SOURCE EXTRACT.
****
Purpose: : Due to various favorable properties, poly(ethylene glycol)/poly(acrylic acid) (PEG/PAA) double network hydrogels are excellent candidates for corneal implant procedures such as corneal inlays for refractive correction, and full–thickness keratoprostheses. This study assessed the in vivo biocompatibility of PEG/PAA double network hydrogels.

Methods: : PEG/PAA DN hydrogels were cut into lenticules 3.5mm in diameter and 100 microns in thickness with a sterile skin biopsy trephine punch. After achieving adequate proptosis of the respective eye, a LASIK flap 8.5mm in diameter and 160 microns thick was made using a Hansatome microkeratome in one eye of 10 rabbits. A lenticule was placed under the corneal flap of 8 rabbits, with 2 rabbits acting as controls. All flaps were sutured down using 10–0 nylon sutures, and the lids were closed by tarsorraphy. Neomycin, Polymyxin B, and Dexamethasone combination drops were given TID for 7 days. Regular clinical examinations were conducted under a Zeiss surgical microscope. Tarsorraphy sutures were removed on post–operative day 2, and corneal sutures on post–operative day 5. The rabbits were euthanized at post–operative day 14 for light microscopy analysis.
****
SUPPLIED DATA.

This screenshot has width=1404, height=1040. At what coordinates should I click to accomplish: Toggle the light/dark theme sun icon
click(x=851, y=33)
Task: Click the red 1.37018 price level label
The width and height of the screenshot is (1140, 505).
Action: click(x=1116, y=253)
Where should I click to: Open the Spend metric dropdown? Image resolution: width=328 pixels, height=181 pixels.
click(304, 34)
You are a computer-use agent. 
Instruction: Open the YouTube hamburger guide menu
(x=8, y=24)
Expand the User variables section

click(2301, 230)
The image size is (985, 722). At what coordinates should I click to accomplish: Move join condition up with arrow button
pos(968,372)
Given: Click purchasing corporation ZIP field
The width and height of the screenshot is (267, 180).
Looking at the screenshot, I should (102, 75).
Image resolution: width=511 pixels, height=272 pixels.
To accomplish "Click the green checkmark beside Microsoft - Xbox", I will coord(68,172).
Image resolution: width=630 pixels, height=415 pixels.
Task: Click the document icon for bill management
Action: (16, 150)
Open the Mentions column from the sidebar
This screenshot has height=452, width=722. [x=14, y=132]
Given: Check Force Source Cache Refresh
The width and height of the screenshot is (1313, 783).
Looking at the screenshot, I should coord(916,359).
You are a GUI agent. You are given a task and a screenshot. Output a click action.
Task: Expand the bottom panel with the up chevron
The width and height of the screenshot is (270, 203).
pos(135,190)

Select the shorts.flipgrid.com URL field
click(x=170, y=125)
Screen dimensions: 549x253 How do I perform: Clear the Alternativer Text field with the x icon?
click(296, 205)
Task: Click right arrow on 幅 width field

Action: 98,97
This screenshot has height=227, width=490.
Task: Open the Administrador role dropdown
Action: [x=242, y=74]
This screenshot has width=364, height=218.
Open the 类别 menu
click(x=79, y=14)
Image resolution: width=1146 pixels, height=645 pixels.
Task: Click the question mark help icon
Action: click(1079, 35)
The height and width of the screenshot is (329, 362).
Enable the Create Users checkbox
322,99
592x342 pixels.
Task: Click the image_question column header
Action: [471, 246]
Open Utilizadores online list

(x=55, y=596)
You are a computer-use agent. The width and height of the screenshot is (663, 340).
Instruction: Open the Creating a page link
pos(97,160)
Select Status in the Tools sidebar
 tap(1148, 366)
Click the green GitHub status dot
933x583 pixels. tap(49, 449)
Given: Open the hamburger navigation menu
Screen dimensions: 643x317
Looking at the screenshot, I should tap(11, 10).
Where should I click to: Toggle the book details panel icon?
****
WORK TASK A.
In the hydrogel study text, translate this sentence into Spanish: "This study assessed the in vivo biocompatibility of PEG/PAA double network hydrogels."
WORK TASK B.
Please reproduce the hydrogel study text from "Methods: : PEG/PAA" up to and including "light microscopy analysis.".
The data have no role in this exercise.

WRITTEN ANSWER A.
Este estudio evaluó la biocompatibilidad in vivo de los hidrogeles de doble red de PEG/PAA.

WRITTEN ANSWER B.
Methods: : PEG/PAA DN hydrogels were cut into lenticules 3.5mm in diameter and 100 microns in thickness with a sterile skin biopsy trephine punch. After achieving adequate proptosis of the respective eye, a LASIK flap 8.5mm in diameter and 160 microns thick was made using a Hansatome microkeratome in one eye of 10 rabbits. A lenticule was placed under the corneal flap of 8 rabbits, with 2 rabbits acting as controls. All flaps were sutured down using 10–0 nylon sutures, and the lids were closed by tarsorraphy. Neomycin, Polymyxin B, and Dexamethasone combination drops were given TID for 7 days. Regular clinical examinations were conducted under a Zeiss surgical microscope. Tarsorraphy sutures were removed on post–operative day 2, and corneal sutures on post–operative day 5. The rabbits were euthanized at post–operative day 14 for light microscopy analysis.